Binary Neutron-Star Mergers with a Crossover Transition to Quark Matter
Round 1
Reviewer 1 Report
Report on the manuscript
“Binary Neutron-star Mergers with a Crossover Transition to Quark-Matter”
by Grant J. Mathews, Atul Kedia, Hee I. Kim, and In-Saeng Suh
Within this manuscript the authors summarize their recent work “Binary neutron star mergers as a probe of quark-hadron crossover equations of state” which was published in PRD. They perform the simulations of binary NS mergers which adopt various parametrizations of the quark-hadron crossover (QHC) equation of state (EOS) and they discuss how power spectral density function may reveal the presence of a crossover transition to quark matter.
As far as the results of binary merger simulations were reported in the mentioned publication, their waveform analysis of the strain in the frequency domain is reported in this manuscript. By plotting the normalized power spectral density, they show that the anticipated gravitational radiation detected in future gravitational wave (GW) detectors from binary neutron star (NS) mergers can probe the high-density equation of state.
Since this manuscript has been prepared for a talk and is a part of a much more complicated problem, I believe their results are sufficient.
Apart from some language editing, I recommend the manuscript for publication.
Comments for author File: 
Comments.pdf
Author Response
We thank the reviewer for a careful reading of the manuscript. The reviewer suggest a need for language editing. We have carefully gone through this version of the manuscript and corrected a number of typographical errors.
Reviewer 2 Report
The manuscript discusses the impact of a possible crossover phase transition to quark-matter in neutron star mergers. The author reports results from numerical relativity simulations performed with the Einstein Toolkit code. One of the main findings is that the crossover phase transition can be revealed from the ratio of two characteristic frequencies in the gravitational wave signal: f_peak and f_max. This is an interesting work and I would recommend it for publication. However, I ask the authors to consider the following suggestions when finalizing their manuscript.

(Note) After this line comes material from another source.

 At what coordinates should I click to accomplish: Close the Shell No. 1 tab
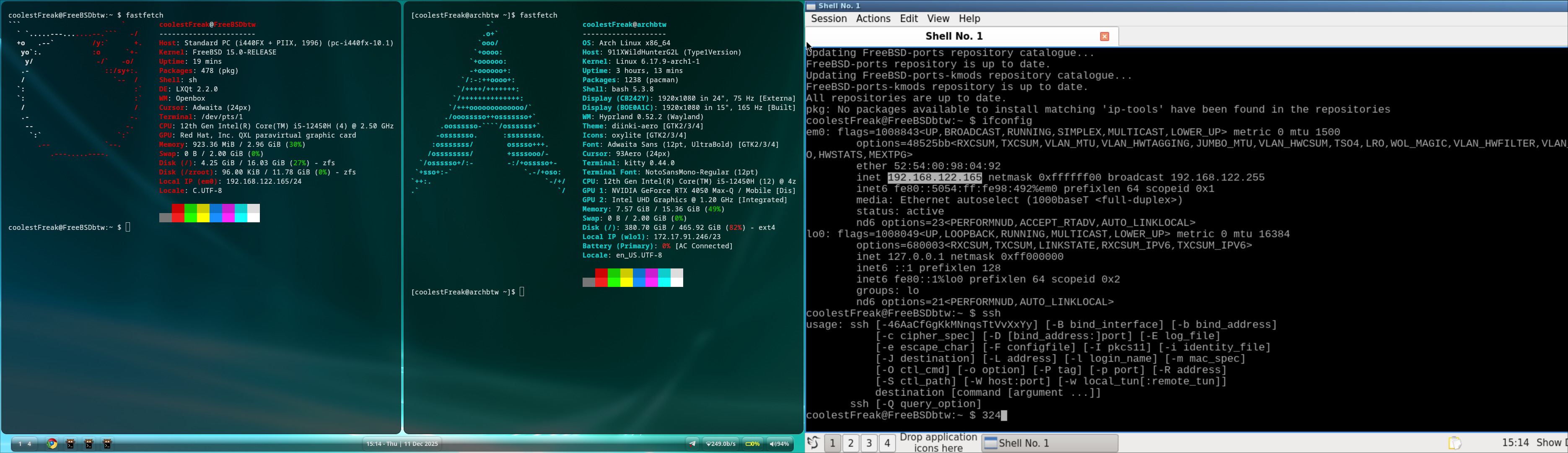click(1104, 36)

It is not clear how robust is the criterion that the authors suggest to identify crossover transitions, as they also acknowledge. Indeed, one of the hadronic EOSs is located within the same region as the phase transition simulations in Fig. 2. I would suggest the authors to comment on this and potentially (but optionally) to consider including in their analysis data from more hadronic models, for example using publicly available data.

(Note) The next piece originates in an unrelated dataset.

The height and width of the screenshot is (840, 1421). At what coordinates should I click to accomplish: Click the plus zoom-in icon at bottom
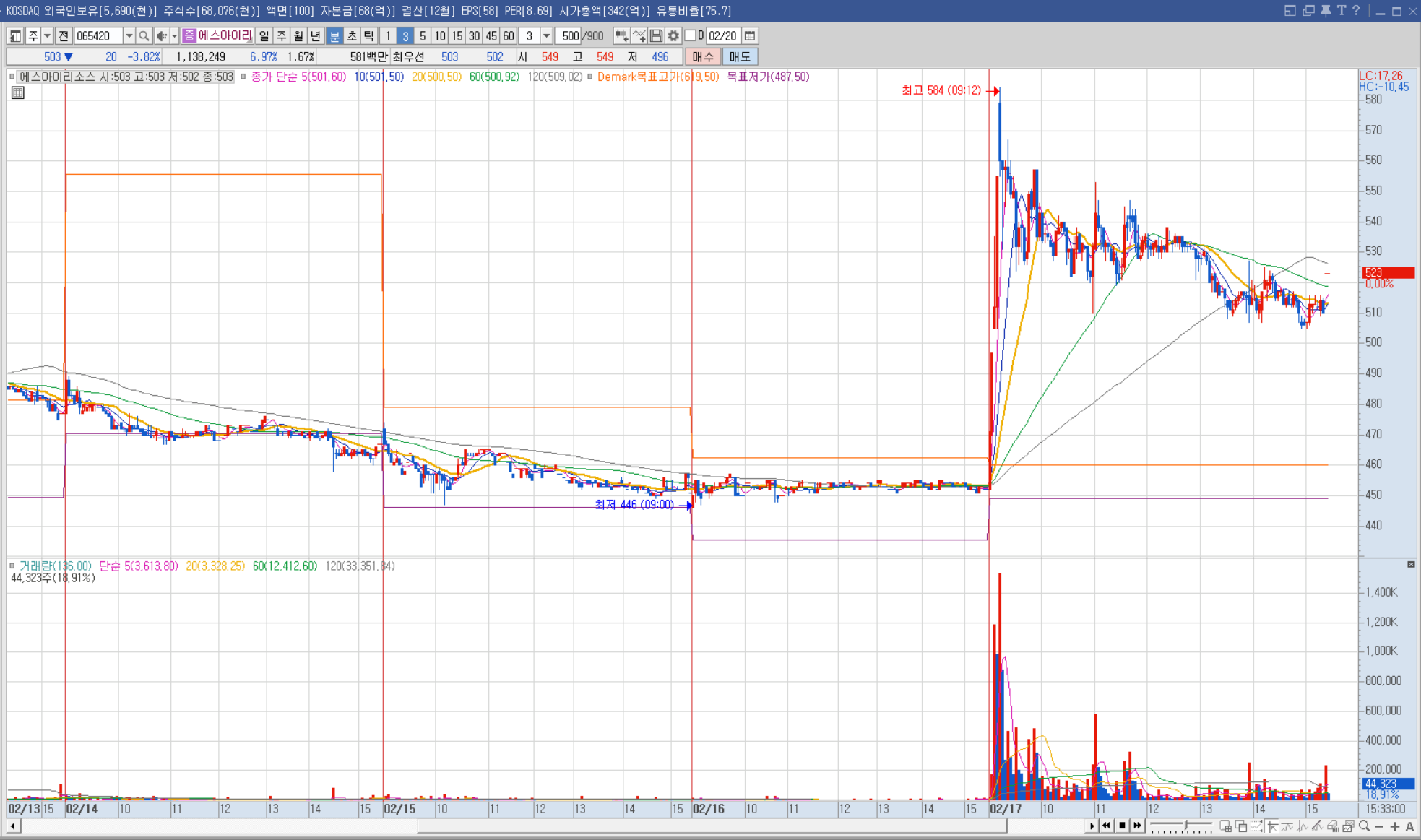[x=1394, y=826]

f_max is defined to be "the maximum chirp strain amplitude" f_max = 1/(2 pi) d\phi/dt |_max. It is not really clear what this quantity is: the formula would suggest that this is the maximum frequency of the gravitational wave signal. However, I know from having read the other paper of the authors that f_max is actually the instantaneous gravitational-wave frequency at the time of merger (when the l=2,m=2 mode of the gravitational wave signal is maximum). I would suggest the authors to clarify this point.
Author Response
We thank the reviewer for a careful reading of the manuscript. The reviewer makes 2 suggestions:
1) that we comment on the robustness of figure 2 as an indicator of a crossover transition. We have added a comment in lines 127-131 noting that this is marginally robust and that one hadronc EoS also deviates. We also note the need to consider more hadronic models, but that is left to a future work.
2) that we clarify the meaning of f_max. We have added text in lines 110-113 clarifying the meaning of f_max.